Te debía este artículo, Chus. La otra tarde, cuando me enteré de tu muerte, traté de escribir algo sobre tu inmenso talento y sobre todo lo que aportaste a nuestro cine, pero no pude. Algo me bloqueaba: las palabras se anudaban y se estancaban, no querían ocupar el espacio blanco de la pantalla de mi ordenador ni de los diversos cuadernos que están dispersos por el estudio y por el resto de la casa. Veía tus fotos (sola o en compañía de otras actrices: ¡ese mano a mano inolvidable con Rossy de Palma en La flor de mi secreto!), revisaba tus entrevistas y tus anuncios para la televisión, recordaba esos diálogos que todos tenemos en la cabeza de tus películas con Pedro Almodóvar, pero era imposible. Continuaba el bloqueo. Los espacios -la pantalla del ordenador, los cuadernos esparcidos por toda la casa- en blanco. Ahora, unos cuantos días más tarde, sé que lo que me ocurría era que estaba demasiado harto de tanta muerte, de que vayamos perdiendo a tantos artistas admirados en los últimos tiempos. Artistas de verdad: todos sabemos a lo que me refiero. Cómicos, si quieres, con mayúsculas. Y así, con esa palabra en mayúsculas, está dicho todo. De todos esos enormes artistas, quizá por tu sencillez y cercanía, tú ocupabas un lugar muy especial. Sabías, desde esa sencillez, convertir lo absurdo en algo completamente normal, lo surrealista en neorrealismo, lo disparatado en puro ingenio. Eras una grande y pasabas de ello, como tu personaje en ¿Qué he hecho yo para merecer esto? (la película de Pedro que más cerca está del neorrealismo y del señor Fassbinder: ay, si pudiésemos revisar El viaje a la felicidad de mamá Küster, como aquella lejana tarde de juventud en el teatro Campoamor) pasaba en un determinado momento de la Maura y la Forqué, vaya tres cómicas para un mismo plano. Y eso, precisamente, te hacía más grande aún.

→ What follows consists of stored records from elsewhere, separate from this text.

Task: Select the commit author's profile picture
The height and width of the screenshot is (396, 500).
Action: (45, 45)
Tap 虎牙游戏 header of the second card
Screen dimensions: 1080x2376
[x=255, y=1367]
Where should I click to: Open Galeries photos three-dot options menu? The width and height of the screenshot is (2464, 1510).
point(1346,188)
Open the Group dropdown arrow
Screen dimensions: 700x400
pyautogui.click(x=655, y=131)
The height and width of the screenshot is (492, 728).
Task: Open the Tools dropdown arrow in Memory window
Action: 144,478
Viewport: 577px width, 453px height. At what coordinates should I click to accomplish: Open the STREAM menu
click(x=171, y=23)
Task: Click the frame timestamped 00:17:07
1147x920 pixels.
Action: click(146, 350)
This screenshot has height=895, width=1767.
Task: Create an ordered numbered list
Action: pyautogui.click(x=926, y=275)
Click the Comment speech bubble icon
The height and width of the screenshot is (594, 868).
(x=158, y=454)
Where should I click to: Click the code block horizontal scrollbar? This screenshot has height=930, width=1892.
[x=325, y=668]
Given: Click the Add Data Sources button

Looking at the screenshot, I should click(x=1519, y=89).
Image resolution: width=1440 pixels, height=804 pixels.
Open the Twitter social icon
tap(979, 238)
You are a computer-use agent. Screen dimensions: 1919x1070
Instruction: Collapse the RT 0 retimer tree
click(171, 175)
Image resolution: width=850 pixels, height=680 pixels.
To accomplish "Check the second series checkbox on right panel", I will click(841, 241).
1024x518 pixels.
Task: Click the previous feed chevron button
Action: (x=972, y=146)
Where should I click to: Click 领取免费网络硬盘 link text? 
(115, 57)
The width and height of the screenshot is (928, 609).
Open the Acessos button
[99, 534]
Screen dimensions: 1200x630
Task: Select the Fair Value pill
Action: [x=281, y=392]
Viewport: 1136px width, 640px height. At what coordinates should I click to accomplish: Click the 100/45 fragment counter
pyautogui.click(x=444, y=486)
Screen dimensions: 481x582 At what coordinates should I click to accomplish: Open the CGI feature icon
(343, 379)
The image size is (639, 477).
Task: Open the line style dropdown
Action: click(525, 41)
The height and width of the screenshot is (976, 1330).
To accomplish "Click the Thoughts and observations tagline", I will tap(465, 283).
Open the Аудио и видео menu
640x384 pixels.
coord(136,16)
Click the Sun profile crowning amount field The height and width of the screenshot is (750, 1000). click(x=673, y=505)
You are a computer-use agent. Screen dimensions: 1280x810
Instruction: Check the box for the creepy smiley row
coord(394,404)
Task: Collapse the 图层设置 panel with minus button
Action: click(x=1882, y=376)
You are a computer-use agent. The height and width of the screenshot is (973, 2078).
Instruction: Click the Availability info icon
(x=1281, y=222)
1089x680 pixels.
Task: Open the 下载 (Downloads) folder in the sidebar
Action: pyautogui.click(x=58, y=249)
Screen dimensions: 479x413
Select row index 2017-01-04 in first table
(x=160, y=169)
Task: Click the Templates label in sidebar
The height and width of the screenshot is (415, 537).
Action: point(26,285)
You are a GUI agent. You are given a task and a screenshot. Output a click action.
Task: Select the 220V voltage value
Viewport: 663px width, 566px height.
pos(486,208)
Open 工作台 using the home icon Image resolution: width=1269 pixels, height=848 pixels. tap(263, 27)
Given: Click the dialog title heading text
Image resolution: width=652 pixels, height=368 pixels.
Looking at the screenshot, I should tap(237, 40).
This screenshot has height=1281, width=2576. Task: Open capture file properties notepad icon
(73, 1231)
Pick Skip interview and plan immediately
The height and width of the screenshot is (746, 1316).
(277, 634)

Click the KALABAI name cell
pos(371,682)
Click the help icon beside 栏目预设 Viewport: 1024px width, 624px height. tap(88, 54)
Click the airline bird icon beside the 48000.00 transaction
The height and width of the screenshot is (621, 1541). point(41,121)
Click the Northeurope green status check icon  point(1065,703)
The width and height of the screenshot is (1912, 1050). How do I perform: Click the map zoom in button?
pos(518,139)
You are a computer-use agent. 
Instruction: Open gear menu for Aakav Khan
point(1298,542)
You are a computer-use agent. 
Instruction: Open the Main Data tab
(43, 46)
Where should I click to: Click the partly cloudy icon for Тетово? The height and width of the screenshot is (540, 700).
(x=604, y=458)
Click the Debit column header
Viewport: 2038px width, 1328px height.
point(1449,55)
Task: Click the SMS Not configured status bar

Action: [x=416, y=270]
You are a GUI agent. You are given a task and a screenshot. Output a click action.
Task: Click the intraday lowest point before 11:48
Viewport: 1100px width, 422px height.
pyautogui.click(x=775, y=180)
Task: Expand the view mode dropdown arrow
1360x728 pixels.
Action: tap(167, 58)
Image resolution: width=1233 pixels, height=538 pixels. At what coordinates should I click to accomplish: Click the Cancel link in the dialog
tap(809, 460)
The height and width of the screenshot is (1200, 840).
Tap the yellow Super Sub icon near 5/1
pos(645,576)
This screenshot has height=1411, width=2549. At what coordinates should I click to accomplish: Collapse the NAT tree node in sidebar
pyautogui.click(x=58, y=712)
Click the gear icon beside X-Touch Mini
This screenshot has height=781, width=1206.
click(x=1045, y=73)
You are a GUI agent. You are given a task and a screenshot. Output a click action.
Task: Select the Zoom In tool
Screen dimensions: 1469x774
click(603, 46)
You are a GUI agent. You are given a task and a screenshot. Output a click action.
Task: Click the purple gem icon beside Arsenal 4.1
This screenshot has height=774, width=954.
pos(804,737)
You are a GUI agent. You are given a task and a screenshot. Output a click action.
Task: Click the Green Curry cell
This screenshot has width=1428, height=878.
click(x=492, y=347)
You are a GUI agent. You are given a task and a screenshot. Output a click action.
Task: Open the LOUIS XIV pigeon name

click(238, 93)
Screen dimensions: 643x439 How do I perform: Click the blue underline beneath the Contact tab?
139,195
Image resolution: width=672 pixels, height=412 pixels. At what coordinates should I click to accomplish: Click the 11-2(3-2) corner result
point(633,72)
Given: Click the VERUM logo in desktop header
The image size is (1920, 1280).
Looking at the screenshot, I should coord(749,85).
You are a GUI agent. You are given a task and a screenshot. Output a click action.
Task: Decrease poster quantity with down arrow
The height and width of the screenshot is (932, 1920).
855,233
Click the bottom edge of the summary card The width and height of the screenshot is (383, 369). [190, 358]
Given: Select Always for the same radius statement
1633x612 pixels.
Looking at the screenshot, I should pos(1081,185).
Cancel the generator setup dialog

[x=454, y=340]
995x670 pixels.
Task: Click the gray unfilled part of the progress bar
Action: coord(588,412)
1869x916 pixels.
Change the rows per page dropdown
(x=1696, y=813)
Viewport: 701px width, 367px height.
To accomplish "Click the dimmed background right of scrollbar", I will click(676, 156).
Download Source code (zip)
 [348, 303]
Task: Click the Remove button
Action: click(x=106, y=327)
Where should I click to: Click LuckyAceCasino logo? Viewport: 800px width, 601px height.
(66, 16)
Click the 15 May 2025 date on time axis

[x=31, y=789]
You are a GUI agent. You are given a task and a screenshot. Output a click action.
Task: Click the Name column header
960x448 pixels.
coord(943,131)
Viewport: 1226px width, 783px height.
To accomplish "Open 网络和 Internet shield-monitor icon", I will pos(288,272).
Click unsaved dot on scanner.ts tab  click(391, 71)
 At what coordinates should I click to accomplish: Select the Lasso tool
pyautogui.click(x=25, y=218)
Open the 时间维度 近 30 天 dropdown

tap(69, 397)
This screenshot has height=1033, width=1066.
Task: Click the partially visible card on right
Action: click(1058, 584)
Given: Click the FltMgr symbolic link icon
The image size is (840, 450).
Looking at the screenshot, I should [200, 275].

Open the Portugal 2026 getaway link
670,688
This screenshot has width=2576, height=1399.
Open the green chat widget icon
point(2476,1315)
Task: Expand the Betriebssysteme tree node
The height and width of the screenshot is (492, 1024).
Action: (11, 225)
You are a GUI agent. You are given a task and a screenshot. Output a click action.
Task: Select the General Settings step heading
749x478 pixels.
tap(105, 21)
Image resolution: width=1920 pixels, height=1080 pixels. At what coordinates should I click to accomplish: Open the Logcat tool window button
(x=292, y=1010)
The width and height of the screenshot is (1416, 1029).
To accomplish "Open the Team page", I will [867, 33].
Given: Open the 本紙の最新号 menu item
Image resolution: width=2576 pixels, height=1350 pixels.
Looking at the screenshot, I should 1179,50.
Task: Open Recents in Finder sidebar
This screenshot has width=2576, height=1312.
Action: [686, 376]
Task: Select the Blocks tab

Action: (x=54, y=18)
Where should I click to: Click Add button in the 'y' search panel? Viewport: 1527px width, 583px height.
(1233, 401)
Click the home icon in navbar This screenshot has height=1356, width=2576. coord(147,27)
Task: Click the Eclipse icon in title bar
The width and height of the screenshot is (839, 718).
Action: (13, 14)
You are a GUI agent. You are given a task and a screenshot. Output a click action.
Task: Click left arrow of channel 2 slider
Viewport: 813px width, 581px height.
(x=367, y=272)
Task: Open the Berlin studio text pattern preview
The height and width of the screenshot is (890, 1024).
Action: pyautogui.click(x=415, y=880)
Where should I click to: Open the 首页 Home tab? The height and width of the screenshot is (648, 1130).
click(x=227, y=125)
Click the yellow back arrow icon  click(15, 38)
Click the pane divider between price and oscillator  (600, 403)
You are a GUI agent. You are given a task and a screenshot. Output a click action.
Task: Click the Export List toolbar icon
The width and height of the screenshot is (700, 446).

Destacaría tus trabajos con Almodóvar, claro, pero también los que hiciste con Jaime de Armiñán, con José Luis Cuerda, con Antonio Mercero, con Luis García Berlanga, con Fernando Trueba, con Fernando Colomo… Con todos esos directores que, por derecho propio, están ya en la historia del cine español.
Te debía este artículo, Chus, ya está dicho. Y tantas horas de risas, de ternura, de evasión. Te bastaron apenas cinco minutos en Mujeres al borde de una ataque de nervios, esa comedia absolutamente redonda, para que todo el país se supiese de memoria el diálogo de aquella portera que no podía mentir (aquel otro mano a mano con el también inolvidable Fernando Guillén). Eso no le ocurre a muchas intérpretes. A ti, Chus, te sucedió.
Mientras termino de escribirte, me llega la noticia de la muerte de Ángel de Andrés López, aquel actor grandote y con cara de buen tipo (aunque, en pantalla, no siempre mostrase su lado más amable), curtido en teatros alternativos y adorado por el gran público a través de esas series de televisión (no es el momento para juzgar calidades) gracias a las que muchos actores sobreviven. Otra triste noticia.
Una noche de estas revisaré ¿Qué he hecho yo para merecer esto?, y así el homenaje será completo.